«A mi hijo se lo pongo muy negro»

«A mi hijo se lo pongo muy negro»
Varios miembros del comité de empresa explican el calendario de movilizaciones tras la asamblea. / R. A.

Los trabajadores de la multinacional viven «una mezcla de rabia y desolación»

RUTH ARIAS AVILÉS.

David López comenzó a trabajar en Alcoa hace poco más de un año. Creía entonces que había encontrado una cierta estabilidad pese a los constantes rumores de cierre o venta que habían corrido en los tres o cuatro anteriores. Esa idea se quebró anteayer de golpe y porrazo, como los sueños de centenares de familias de la comarca avilesina, entre ellas la de Juan Sarmiento, que a sus 46 años tuvo que explicarle a su hija de diez que se quedaba sin empleo.

«No se me ocurría la manera y al final se lo dije de frente y de forma directa», explica. «A mi hijo mayor, que tiene ocho años, se lo pongo muy negro», señala otro de sus compañeros. Esos han sido, quizás, algunos de los momentos más duros de las últimas horas, desde que recibieron el comunicado del presidente de la compañía anunciando el cierre.

En las caras de los trabajadores de la planta avilesina de la multinacional del aluminio se nota la falta de sueño y los restos de las lágrimas, producto de «una mezcla de rabia y desolación». «En 2014 creíamos que era un órdago al Estado, pero esta vez es distinto», cree Sergio Rodríguez, que suma horas apostado a las puertas de la aluminera en un intento por demostrar su disposición a la lucha. «El conformismo no nos va a llevar a ningún sitio, y tenemos que tener orgullo y respeto por toda la gente que nos apoyó entonces», dice.

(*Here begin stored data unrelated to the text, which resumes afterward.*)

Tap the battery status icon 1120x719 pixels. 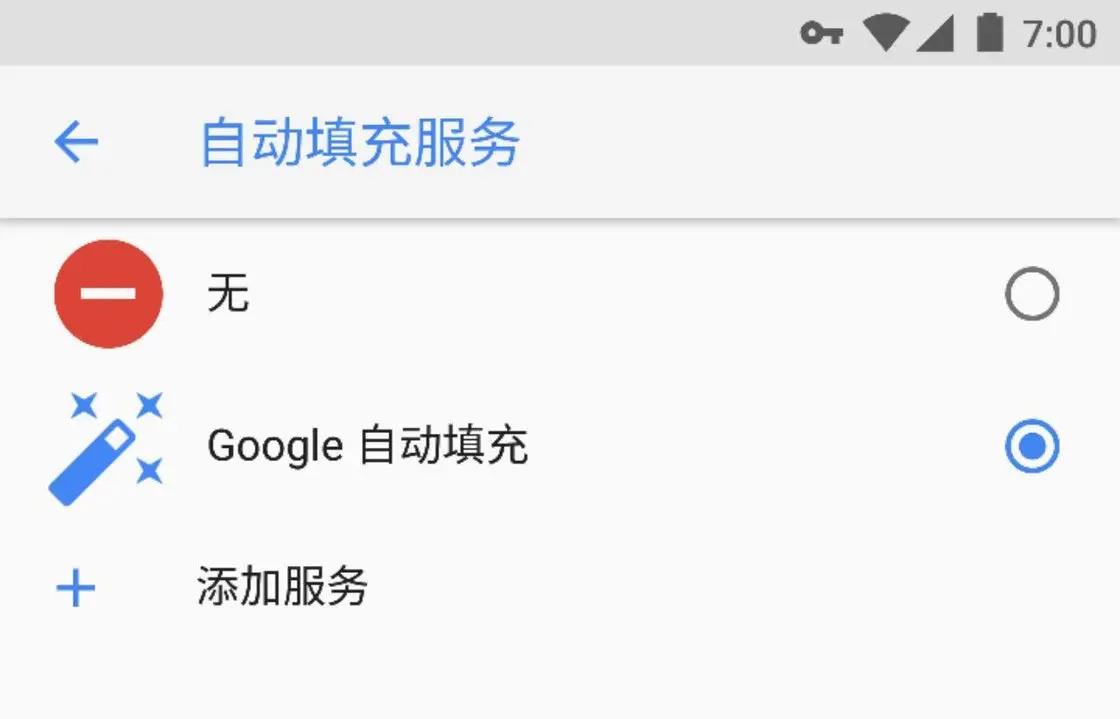[989, 32]
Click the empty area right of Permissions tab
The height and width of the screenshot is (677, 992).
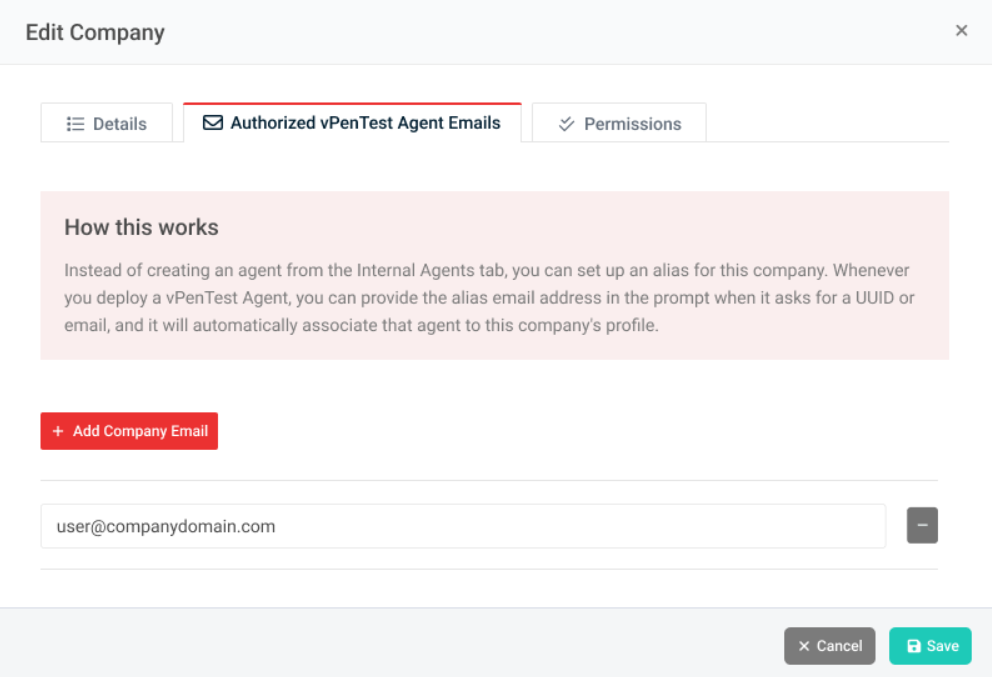tap(828, 122)
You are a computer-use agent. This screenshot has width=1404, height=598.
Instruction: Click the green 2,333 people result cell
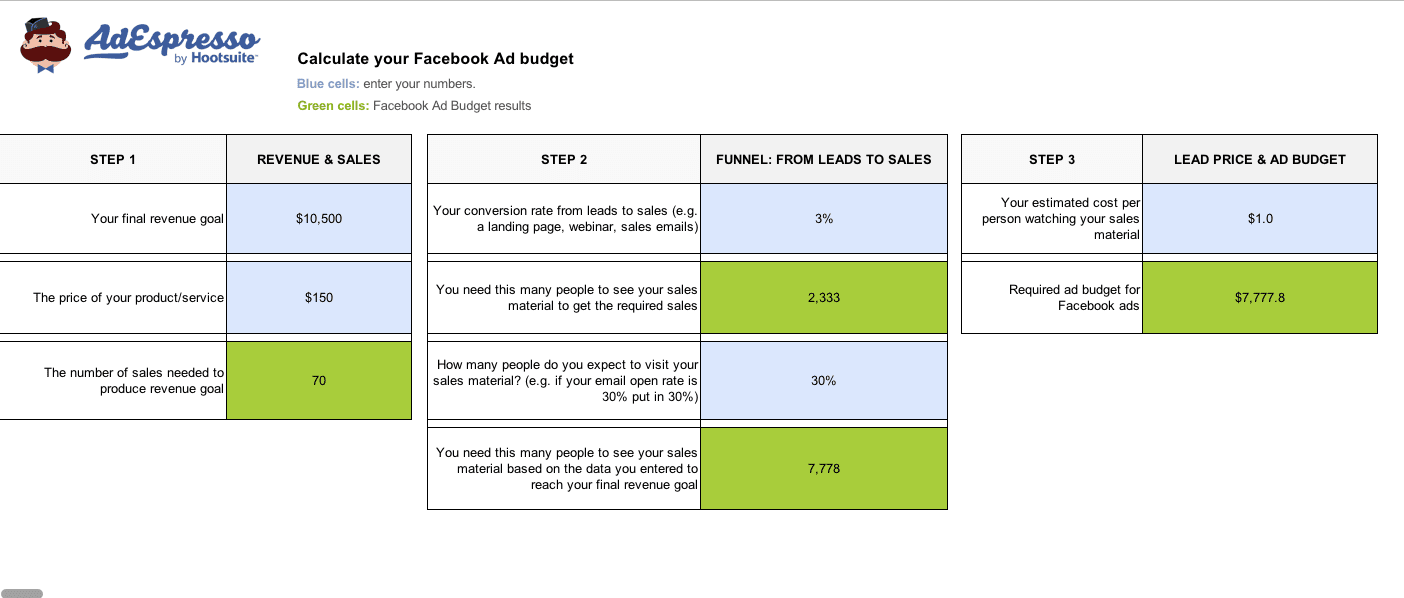point(824,297)
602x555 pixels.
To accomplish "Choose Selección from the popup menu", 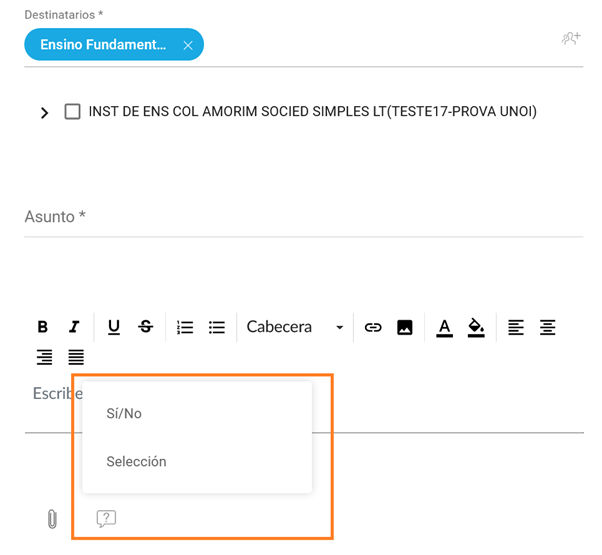I will click(x=136, y=462).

Tanto él como sus compañeros han pasado los últimos años caminando sobre el alambre. «No nos pilla de sorpresa, pero no por eso el palo es menor», indica Miguel Benegas. Él tiene 37 años y lleva trece en Alcoa, los mismos que se viene temiendo la noticia que se confirmó este martes. Sale de la planta en coche con un compañero después de una de las innumerables asambleas de estos días, de vuelta a una vida que ya no es la misma y, a pesar de la desolación, aún reconoce que tiene «ganas de pelear y de luchar».

«A mí el cuerpo me pide armarla», reconoce Sarmiento. No es el único. Las movilizaciones comienzan hoy, pero saben que el cierre será un proceso largo y muchos no se ven con fuerzas para afrontarlo. «La cabeza trabaja mucho y va a ser un sinvivir», expone Oliverio Alonso. Queda mucho por delante hasta que se fije una fecha para un cierre contra el que van a pelear hasta el final porque, como dice David Gómez, «nosotros no vamos a ser los que cerremos la fábrica».

La sensación es de devastación, de profundo desánimo y de abatimiento. De llegar al fin de un ciclo. De miedo ante el abismo. «Serán meses muy complicados», augura Eugenio Menéndez. En la cabeza solo un deseo, el mismo que rezan varias pintadas camino a San Balandrán: 'Alcoa no se cierra'.